I still remember vividly a dinner party at our house—about forty years ago. Among the guests was a couple the male member of which was a clergyman affiliated with one of the large liberal Protestant denominations. During the dinner conversation the term “secular humanism” just happened to slip from my mouth with a slightly acerbic intonation. I knew at once that I’d made a mistake. The clergyman erupted and—until the women joined in the sort soothing peace-making chorus that comes to them from Above—he went on in passionate tones thinking me (we did not know each other well) a raging fundamentalist.
A quite wonderful article in the American Conservative Brigitte read out loud yesterday as part of our lunch-time ritual (“Culture Without War,” by Elias Crim) spoke of Christian humanism. Later I got to thinking. I grew up in a household soaked, permeated in humanism—my Mother’s de facto philosophy. We never used the word as such. Our saints and prophets were members of the literary, musical, and artistic pantheon—ancient and recent. It was a value system strongly rooted in cultural expression. And it was humanist in this sense. It was Michelangelo who counted—not his subject matter.

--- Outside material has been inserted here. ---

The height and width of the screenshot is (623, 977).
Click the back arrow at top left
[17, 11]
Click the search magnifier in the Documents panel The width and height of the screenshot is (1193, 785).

The age of ideology dawned before I was born; it took off as I aged—and in consequence of that a clear, felt, lived value system came to be classified into endless branches. I was amazed to discover this morning, thanks to Wikipedia, that there exist at least thirteen different kinds of hyphenated humanisms—among them most interestingly Transhumanism and Posthumanism. Personism, although I didn’t count it, was on the list as well.
Later, when I had grown up and learned to see history—and culture—as cyclic phenomena, I also came to see that humanism is a stage in the transition of cultures from religious to secular to brutal. It is the stage when the religious has lost its grip but not as yet its aura. The aura is transferred from the transcendental to the human, but not to the human in its average but in its most elevated expressions.